This carries over to PLAs as well. Similar to keywords, though, Google will often choose to serve less granular targets if the bids are higher than those for more granular targets that could be served.

In situations where a particular product is getting a lot of traffic under a broader target but not performing as well as other products in that target, it would be nice to be able to launch a Product ID target with a lower bid to maintain efficiency for this traffic. With the target cascade method of serving that Google is currently using, however, this seems impossible as the broader target with the higher bid will absorb the traffic while the Product ID target is ignored.

Lack of Control for Shifts in Demand

Shifts in consumer demand for a product can drive the PLA performance of a particular product up or down quickly. Even if an advertiser launches a Product ID target with a higher bid than those for more general targets because the product is performing well, performance for that product could become worse than that of broader targets at any time.

In this case it would be best if the Product ID target could be bid down below the broader targets in order to maintain the return on ad spend for that product. This traffic would mostly just go to the broader targets, however, rendering the Product ID target useless unless performance picks back up and allows the advertiser to increase the Product ID bid back above the broader targets.

Controlling Traffic with Negatives

In the case of broad match keywords superseding exact match terms with lower bids, one solution that works fairly well is to apply exact match negatives for all exact match keywords to broad match terms. This eliminates the broad match terms from being triggered for those searches.

Negatives can be used similarly with PLA targets in order to prevent different targets from showing on particular queries for which an advertiser would prefer to show a different product. For example, if an advertiser were selling the new iPhone 5c and there was a Product ID target, it would make sense to add negatives such as ‘iPhone 4′ to the ID target to prevent that product from showing to people searching for the older model.

One aspect where the keyword matchtype to PLA target type analogy differs, however, is that a Product ID can be triggered by multiple relevant queries, whereas an exact match term can only be triggered by one query. This makes it more difficult to control traffic for a product from going to a broader target as many different negatives would need to be added. These negatives would also have to be added not only to the All Products target, but any category level targets that the Product ID may fall under as well.

In the iPhone 5c example, this product could be triggered by queries as broad as ‘cellphone’ or ‘smart phone.’ In order to keep an All Products target from showing the iPhone 5c product for which there is an ID target, negatives for these broader queries might have to be added to keep that product from showing through the broader target.
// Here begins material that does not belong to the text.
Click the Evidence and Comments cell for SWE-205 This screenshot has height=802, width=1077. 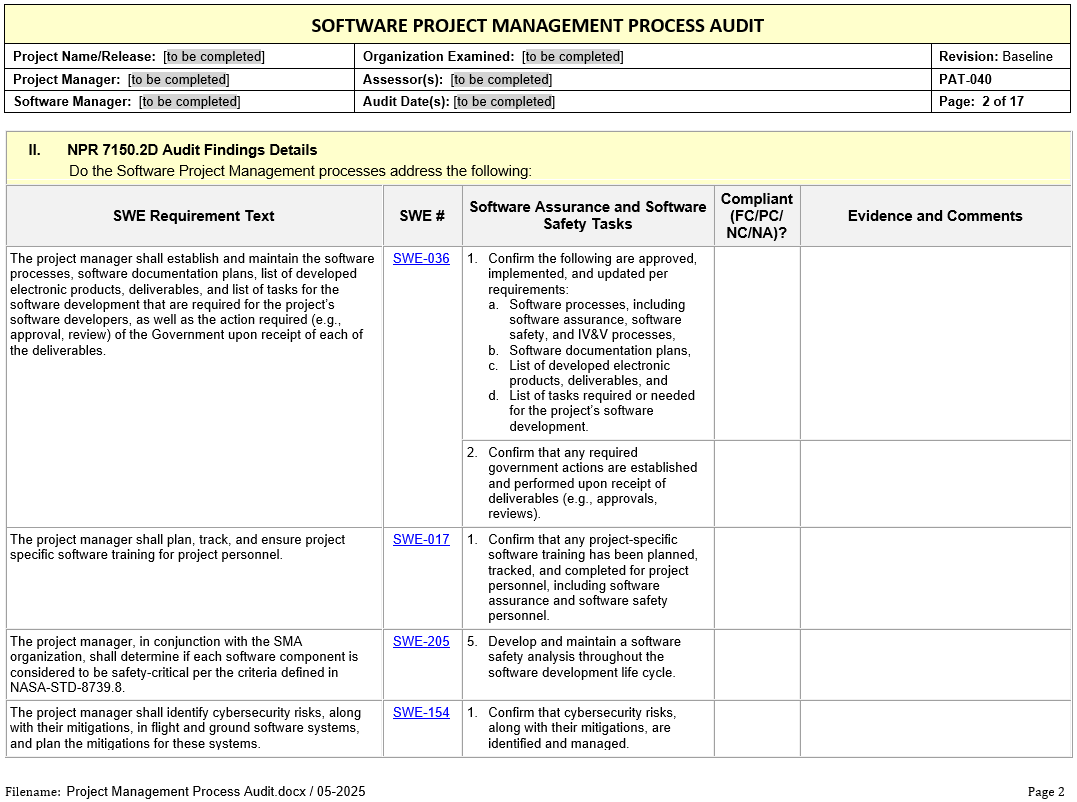pyautogui.click(x=935, y=664)
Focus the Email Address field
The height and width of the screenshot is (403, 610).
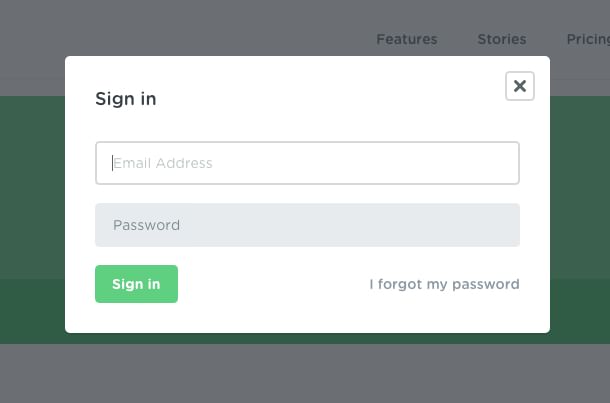click(307, 163)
Further, if there is a category target such as ‘iPhones’ that the iPhone 5c also falls under, those negatives would have to be added for this target as well.

Thus, while negatives do help to control which targets get traffic from different keywords, they are difficult to implement if the goal is to shift traffic for a product from a broader target to a more targeted one.

Conclusion

If you’re going to launch more granular targets for PLAs, whether they be more specific category targets or Product IDs, it makes the most sense to launch only those that you have the ability to bid more for than the more general targets that the products in these targets could fall under, such as All Products. Otherwise, the traffic will, for the most part, just be headed to the broader targets.
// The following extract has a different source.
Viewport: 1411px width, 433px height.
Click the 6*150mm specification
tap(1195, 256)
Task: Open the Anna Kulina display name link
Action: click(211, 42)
It would be nice if Google provided some way to prevent broader targets from getting traffic on products that have Product ID targets launched. This could either be through back end adjustments that Google makes to ensure the more granular target is respected, or by allowing advertisers to block specific IDs from being shown through broader targets with ID negatives. As Bing begins to flesh out their own product ads, I hope they’ll consider building such functionality into their approach.

  • Andy Taylor
    Andy Taylor is a Senior Research Analyst at RKG.
  • Comments
    11 Responses to “Controlling Google’s Inconsistent PLA Target Serving”
    1. Paul Rice says:

      Great article Andy. I agree that Google should use product “ID negatives” as a way to force traffic to the proper target. That is the ultimate solution.

    2. Peter Humleker says:

      It’s actually pretty simple as long as you have an ad group for each individual product. If you’re using a ‘catchall campaign’ then you set the max cpc to $.05 cents and the other PLA campaigns to a higher than $.05 max cpc. So the other PLA campaigns would be .15 cents, .20 cents etc.. or individual bids for each product as long as minimum bid is higher than .05 cents.

      Then throw your junk search terms like ‘iphone’, ‘smart phone’, ‘cell phone’ etc into a negative keyword list in your ‘Shared Library’ so that those terms are negative keywords in all campaigns EXCEPT your catchall. This way your catchall with max cpc of .05 cents picks up those very broad terms and your campaigns with granular product id’s like ‘iphone 5s’ will show for those search terms.

      If Google shows the wrong pla to a search term, for example search term is ‘iphone 4s’ and Google shows your pla ad group for product ‘iphone 5s’ you just make that search term a negative keyword at the “Ad Group” level…. This forces Google to show the correct product next time that search term shows up.

      I’ve had great success using the above strategies. Hope it helps others!
      Peter

    3. Andy Taylor Andy Taylor says:

      Thanks Paul. Hopefully Google will see the benefit they can provide advertisers by making such a feature available.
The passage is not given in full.